Логично, что в этой оптике Фридрик у Туминой вовсе не травник, а ученый-отшельник, пытающийся через протоны и электроны выявить способ создания гуманистической вселенной. Тарас Бибич играет сразу двух персонажей. Его Фридрик размышляет над формулами с пытливостью ученого и одновременно умиротворенностью прорицателя, уверенного в конечной победе света. Медлительный, по-детски непосредственный и подшепетывающий Хаулфдаун у Бибича — другой, но тоже жизнеспособный концепт принятия жестокости этого мира. Обе роли тончайшей выделки. В том, как Бибич в жуткой тишине, на паузе, одним взглядом, вдруг замершим телом играет обрушивающийся мир Хаулфдауна в момент осознания смерти своей невесты, проступает непоправимое вселенское несчастье. И если поначалу смена образа у актера происходит за кулисами, затем почти неуловимо и виртуозно на грани кулис и сценической площадки, то в финале преображение случается прямо на наших глазах. От размеренного и сознательного отшельника Фридрика совсем недалеко до странноватого дурачка-изгоя Хаулфдауна.

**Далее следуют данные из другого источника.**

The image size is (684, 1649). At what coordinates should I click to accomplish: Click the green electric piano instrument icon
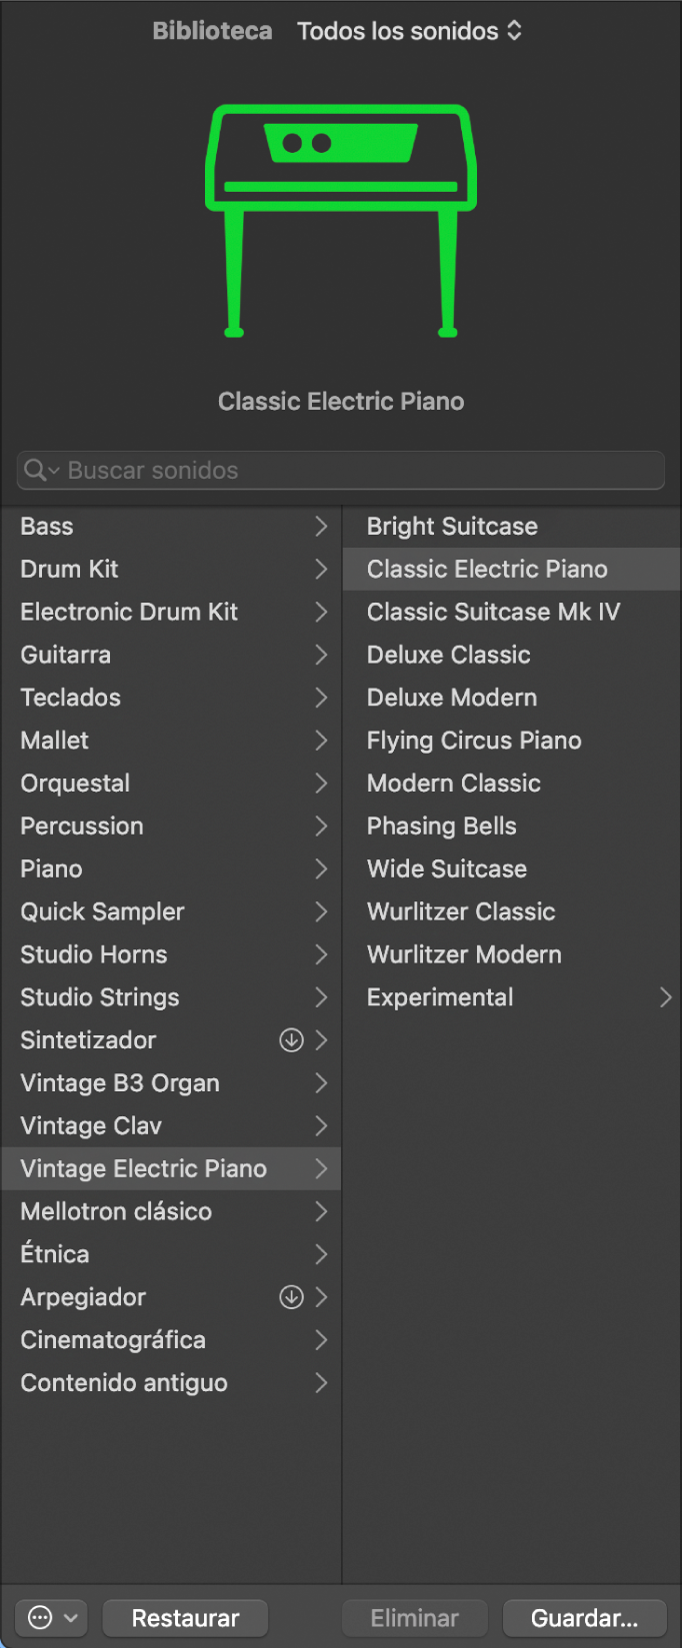point(341,220)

Утопическая идея Фридрика хороша, но шатка. У нее есть идейный антагонист, вечный враг, и он входит в спектакль из рядов зрителей. Бальдур Скугассон в версии Яны Туминой — это всегда кто-то из тех, что рядом с нами, в ком мы не успели, не смогли или не захотели распознать истинную разрушительную сущность. Этот кто-то лишь до времени сохраняет внешнюю благопристойность, а на деле скрывает жестокое, животное и пугающее нутро. В спектакле он сперва по—хозяйски, к изумлению Фридрика, пододвигает к себе свеженалитый чай и хлебает его со смачной отрыжкой.

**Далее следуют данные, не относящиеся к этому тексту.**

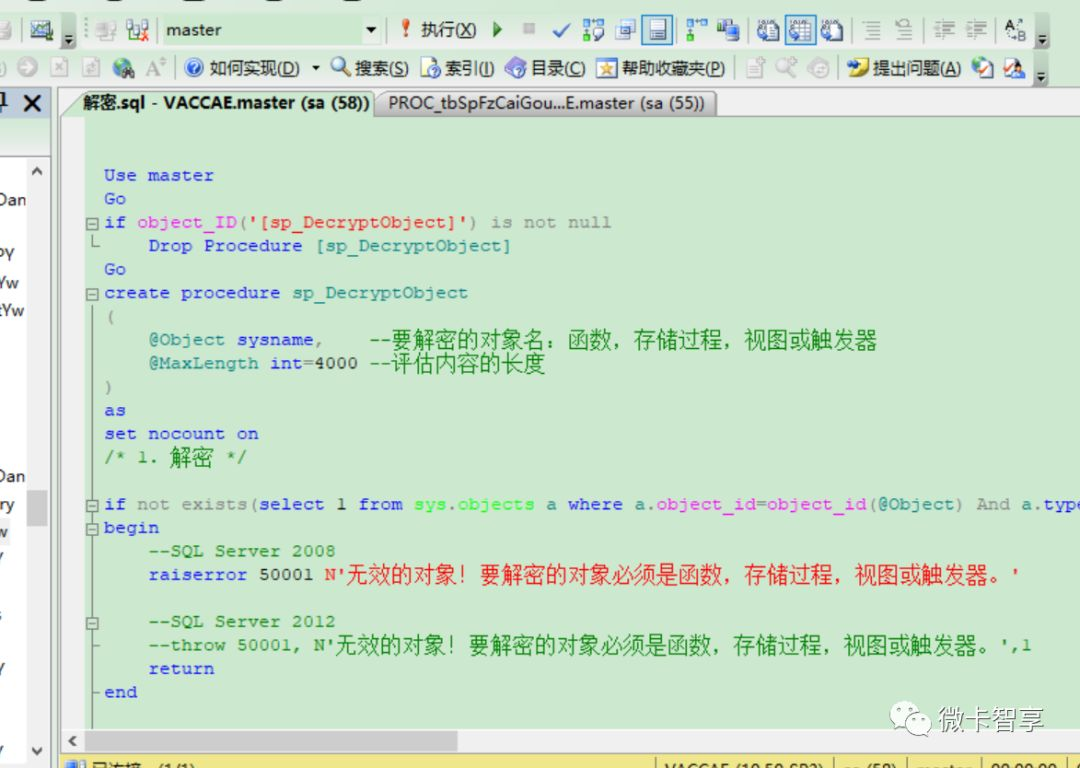Click the comment out selected lines icon
The image size is (1080, 768).
[x=873, y=30]
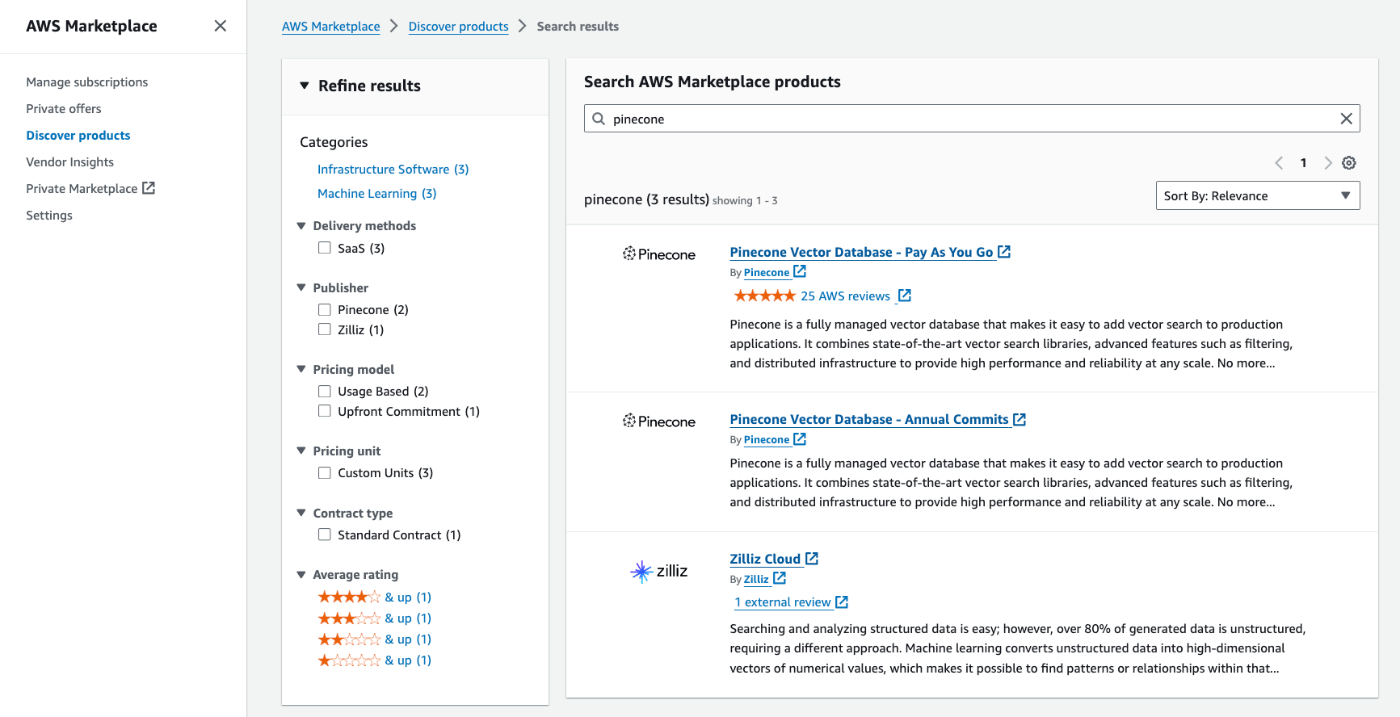Open external icon beside Zilliz Cloud title
The image size is (1400, 717).
point(812,559)
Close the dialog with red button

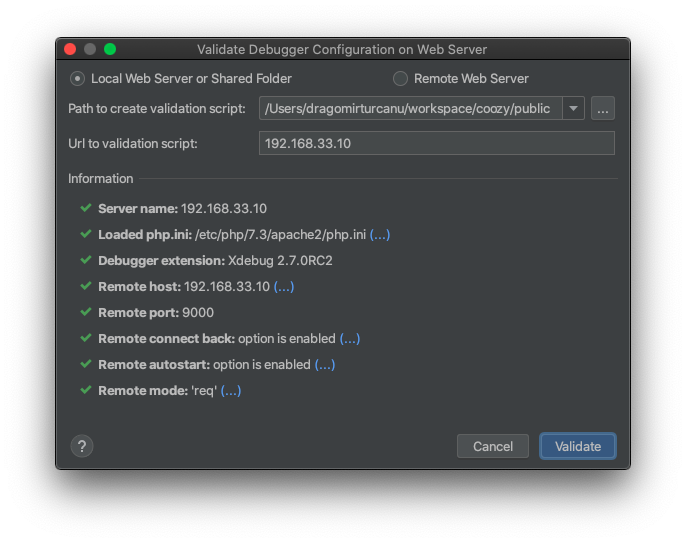click(x=70, y=49)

А потом Бальдур Скугассон, этот апологет грубой животной силы, и вовсе стирает в порошок кусочек сахара — почти так же, как мог бы стереть все и всех, что мешают его взглядам. Александр Балсанов как раз тот артист, который понимает про нутро на порядок лучше прочих. В «Сутре золотого света» он, используя горловое пение и близкий к ритуальному пластический рисунок роли, нагнетал или усмирял энергию пространства. В «Живом», еще одном спектакле Туминой на сцене Александринского театра с печально короткой жизнью, его присутствие транслировало экзистенциальную отрешенность всех северных народов разом. В спектакле «Камень. Зверь. Человек» он примеряет на себя темную часть силы, играет существо агрессивное и безжалостное априори. Сьера Бальдур гибнет, но перерождается, утрачивает человеческое, ревет, словно дюжина раненых медведей, и превращается в зверя — самого опасного врага (исландского) народа.

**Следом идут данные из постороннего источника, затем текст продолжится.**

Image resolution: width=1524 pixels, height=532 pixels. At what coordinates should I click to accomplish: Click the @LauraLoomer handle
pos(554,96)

Все женские персонажи спектакля — лиса, Абба, прихожанки церкви, вороны, мать Аббы — сыграны дуэтом Анны Будановой и Аллы Данишевской. В этом спектакле они, словно сестры—близнецы, ведут и развивают сюжет, с поразительной точностью подхватывают интонации друг друга, вторят, спорят, соглашаются, дискутируют. Их перевоплощения мгновенны, найденные штрихи даже крошечных ролей точны и выразительны. Вот заносчивые прихожанки с плохо скрываемым отвращением и негодованием воротят нос от Аббы, вот сварливые и суетливые вороны стучат клювами и норовят откусить кусочек от погибающего в снегах сьеры Бальдура, вот лисица вьется вокруг священника, вовлекая его в свой пластический смертельный танец, вот мать Аббы, словно дух, поднимается на плечи мужа и клянет его за проданную дочь.
Спектакль Яны Туминой рукотворен. Привычный для режиссера симбиоз приемов кукольного театра и театра предмета в этом спектакле обладает притягательной простотой и ясностью. Вороны — это всего лишь кривые клювики-напальчники, снег — искрящаяся крупа, которую ногой выбивает Фридрик из кожаной подушки-хлопушки, спасающаяся от охотника лиса — крошечные хвостики-вьюнки в руках актрис. Растущая стопка плоских отшлифованных морем камней — это и лаконичные фразы Фридрика об Аббе, и метафора набирающей силу и обрушивающейся камнепадом бури. Страшную историю о найденной на разбившемся корабле Аббе Алла Данишевская рассказывает, вглядываясь в небольшой кораблик, и кажется, что вот-вот в лучике света появится и маленькая измученная девочка. Книга Аббы с лоскутками и перышками, которую бережно листает Фридрик, оказывается предметом почти волшебным, столько в этих переливчатых тканях и фактурах манящей тактильности. Но настоящим чудом туминовского магического реализма, в полной мере соотносящегося со стилистикой романа и невозможного без сотворчества с художницей Кирой Камалидиновой, является рождение заговоренной лисы: из тряпочек и ленточек, долго вращающихся в колбе с водой, бурлящих и булькающих в духе лабораторных опытов, вдруг, будто мельком, проступает лисья мордочка. Показалось? Да, как будто, ведь тряпочки вертятся дальше, стеклянные трубки булькают, колба наполняется дымом раз, и два, и три. И мордочка мелькает вновь, а потом и тельце, и на краешек колбы усаживается маленькая аккуратная лисичка, которой предстоит вернуть справедливость в обезумевший мир.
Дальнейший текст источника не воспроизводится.